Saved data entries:
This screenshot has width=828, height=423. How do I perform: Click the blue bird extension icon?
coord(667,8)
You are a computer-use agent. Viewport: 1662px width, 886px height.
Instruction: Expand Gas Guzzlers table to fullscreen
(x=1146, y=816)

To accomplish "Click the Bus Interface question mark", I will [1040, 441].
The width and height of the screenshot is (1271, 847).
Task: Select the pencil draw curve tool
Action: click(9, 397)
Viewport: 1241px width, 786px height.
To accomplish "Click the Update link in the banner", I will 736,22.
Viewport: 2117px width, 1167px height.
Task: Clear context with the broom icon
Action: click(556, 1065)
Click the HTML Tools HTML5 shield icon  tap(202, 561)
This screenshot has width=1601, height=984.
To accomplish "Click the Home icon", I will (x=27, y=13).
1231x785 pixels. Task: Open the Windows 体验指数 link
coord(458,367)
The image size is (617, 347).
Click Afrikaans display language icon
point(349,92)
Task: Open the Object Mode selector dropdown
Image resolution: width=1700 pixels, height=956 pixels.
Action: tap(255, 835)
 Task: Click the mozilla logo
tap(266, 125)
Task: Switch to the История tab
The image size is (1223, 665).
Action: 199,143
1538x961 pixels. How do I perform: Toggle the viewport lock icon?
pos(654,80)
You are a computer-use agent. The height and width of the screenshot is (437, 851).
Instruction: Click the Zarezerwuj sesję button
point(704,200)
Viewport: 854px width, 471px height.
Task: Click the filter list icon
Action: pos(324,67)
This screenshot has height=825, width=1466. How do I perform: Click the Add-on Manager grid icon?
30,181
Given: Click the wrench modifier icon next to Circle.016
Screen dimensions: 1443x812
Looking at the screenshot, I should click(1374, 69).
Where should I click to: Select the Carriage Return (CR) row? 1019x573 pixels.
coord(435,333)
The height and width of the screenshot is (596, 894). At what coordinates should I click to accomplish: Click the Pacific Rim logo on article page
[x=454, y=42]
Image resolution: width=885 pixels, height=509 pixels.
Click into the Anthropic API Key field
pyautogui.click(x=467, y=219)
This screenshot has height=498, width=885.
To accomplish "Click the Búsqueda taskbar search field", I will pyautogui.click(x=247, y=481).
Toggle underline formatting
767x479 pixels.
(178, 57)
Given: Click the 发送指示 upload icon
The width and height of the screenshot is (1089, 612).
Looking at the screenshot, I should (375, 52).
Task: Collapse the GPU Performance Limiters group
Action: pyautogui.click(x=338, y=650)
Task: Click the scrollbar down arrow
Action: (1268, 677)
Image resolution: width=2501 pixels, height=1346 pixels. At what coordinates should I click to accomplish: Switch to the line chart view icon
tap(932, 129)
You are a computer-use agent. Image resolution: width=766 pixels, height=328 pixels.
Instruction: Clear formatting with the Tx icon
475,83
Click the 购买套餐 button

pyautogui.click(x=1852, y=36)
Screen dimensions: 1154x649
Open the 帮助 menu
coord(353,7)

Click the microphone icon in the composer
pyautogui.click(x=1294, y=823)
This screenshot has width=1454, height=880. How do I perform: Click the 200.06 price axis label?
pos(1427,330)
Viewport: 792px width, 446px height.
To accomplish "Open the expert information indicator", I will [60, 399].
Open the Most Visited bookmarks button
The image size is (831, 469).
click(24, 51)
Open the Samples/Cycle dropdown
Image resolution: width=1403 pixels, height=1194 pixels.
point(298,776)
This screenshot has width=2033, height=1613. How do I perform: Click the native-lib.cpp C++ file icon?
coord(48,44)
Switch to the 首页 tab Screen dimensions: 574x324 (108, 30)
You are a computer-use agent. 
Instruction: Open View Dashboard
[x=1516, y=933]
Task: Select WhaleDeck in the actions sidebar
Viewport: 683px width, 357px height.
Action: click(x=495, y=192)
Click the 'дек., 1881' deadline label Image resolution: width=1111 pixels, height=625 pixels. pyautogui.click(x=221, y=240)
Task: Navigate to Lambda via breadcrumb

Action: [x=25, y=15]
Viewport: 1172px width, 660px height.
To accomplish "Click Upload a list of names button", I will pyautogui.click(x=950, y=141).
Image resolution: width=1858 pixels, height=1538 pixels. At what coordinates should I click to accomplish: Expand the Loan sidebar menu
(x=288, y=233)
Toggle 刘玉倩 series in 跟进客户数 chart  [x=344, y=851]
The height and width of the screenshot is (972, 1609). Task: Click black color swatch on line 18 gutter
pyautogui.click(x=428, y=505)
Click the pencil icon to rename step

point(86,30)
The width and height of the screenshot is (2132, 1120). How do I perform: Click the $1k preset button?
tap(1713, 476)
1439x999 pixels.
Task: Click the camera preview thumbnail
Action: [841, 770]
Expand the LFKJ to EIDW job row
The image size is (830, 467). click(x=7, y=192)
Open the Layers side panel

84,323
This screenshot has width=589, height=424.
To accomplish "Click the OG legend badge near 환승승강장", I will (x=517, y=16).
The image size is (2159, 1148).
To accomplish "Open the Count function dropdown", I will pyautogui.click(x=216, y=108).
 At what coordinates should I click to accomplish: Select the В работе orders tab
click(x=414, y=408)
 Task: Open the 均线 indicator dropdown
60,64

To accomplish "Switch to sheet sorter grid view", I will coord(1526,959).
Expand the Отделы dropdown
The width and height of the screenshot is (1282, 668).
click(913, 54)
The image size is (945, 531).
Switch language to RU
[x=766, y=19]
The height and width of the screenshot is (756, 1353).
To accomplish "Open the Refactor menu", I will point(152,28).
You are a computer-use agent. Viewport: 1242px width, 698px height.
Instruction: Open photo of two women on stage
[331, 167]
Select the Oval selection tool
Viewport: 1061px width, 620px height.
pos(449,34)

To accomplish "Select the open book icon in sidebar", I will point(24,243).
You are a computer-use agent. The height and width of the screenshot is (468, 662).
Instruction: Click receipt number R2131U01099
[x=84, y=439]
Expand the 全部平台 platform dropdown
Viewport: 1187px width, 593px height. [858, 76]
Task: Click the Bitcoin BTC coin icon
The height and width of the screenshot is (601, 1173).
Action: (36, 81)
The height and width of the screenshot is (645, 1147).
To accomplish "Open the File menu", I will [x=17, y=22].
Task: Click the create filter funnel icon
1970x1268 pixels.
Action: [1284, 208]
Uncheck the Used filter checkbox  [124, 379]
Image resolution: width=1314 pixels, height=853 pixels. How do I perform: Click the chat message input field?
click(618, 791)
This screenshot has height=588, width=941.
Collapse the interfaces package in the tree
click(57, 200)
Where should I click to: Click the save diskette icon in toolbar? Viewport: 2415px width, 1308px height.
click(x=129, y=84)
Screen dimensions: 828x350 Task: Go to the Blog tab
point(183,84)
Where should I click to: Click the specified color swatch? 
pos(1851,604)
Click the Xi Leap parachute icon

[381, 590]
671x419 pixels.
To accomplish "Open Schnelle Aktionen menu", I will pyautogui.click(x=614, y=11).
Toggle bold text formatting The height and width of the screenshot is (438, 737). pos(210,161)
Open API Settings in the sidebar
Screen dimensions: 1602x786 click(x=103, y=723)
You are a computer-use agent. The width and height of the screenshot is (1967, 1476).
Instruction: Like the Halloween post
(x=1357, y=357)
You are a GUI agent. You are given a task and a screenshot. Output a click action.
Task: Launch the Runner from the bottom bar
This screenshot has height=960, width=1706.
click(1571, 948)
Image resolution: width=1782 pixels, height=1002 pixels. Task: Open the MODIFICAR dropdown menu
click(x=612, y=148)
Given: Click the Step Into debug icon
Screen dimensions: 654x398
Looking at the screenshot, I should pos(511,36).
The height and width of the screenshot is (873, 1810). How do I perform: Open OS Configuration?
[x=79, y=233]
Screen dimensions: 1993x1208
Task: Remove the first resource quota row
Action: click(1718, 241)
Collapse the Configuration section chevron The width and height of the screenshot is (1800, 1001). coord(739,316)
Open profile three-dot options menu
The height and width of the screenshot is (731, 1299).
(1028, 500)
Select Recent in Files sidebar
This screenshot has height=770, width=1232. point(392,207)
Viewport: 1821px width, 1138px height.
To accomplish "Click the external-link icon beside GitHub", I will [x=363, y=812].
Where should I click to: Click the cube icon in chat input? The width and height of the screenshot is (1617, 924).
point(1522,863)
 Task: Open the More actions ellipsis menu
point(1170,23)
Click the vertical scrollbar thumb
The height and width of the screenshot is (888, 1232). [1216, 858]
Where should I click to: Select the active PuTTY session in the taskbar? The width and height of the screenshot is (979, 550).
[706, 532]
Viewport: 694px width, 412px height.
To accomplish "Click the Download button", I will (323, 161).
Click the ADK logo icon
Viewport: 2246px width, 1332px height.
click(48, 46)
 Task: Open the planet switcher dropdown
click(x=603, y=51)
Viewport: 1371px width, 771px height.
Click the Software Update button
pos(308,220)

> [EXERCISE GOAL]
Your response should hold the lines from the first line of the entries above through the line with "Click the HTML", each retyped exactly, and nothing else.

> [WRITTEN ANSWER]
This screenshot has width=828, height=423. How do I perform: Click the blue bird extension icon?
coord(667,8)
You are a computer-use agent. Viewport: 1662px width, 886px height.
Instruction: Expand Gas Guzzlers table to fullscreen
(x=1146, y=816)

To accomplish "Click the Bus Interface question mark", I will [1040, 441].
The width and height of the screenshot is (1271, 847).
Task: Select the pencil draw curve tool
Action: click(9, 397)
Viewport: 1241px width, 786px height.
To accomplish "Click the Update link in the banner", I will 736,22.
Viewport: 2117px width, 1167px height.
Task: Clear context with the broom icon
Action: click(556, 1065)
Click the HTML Tools HTML5 shield icon  tap(202, 561)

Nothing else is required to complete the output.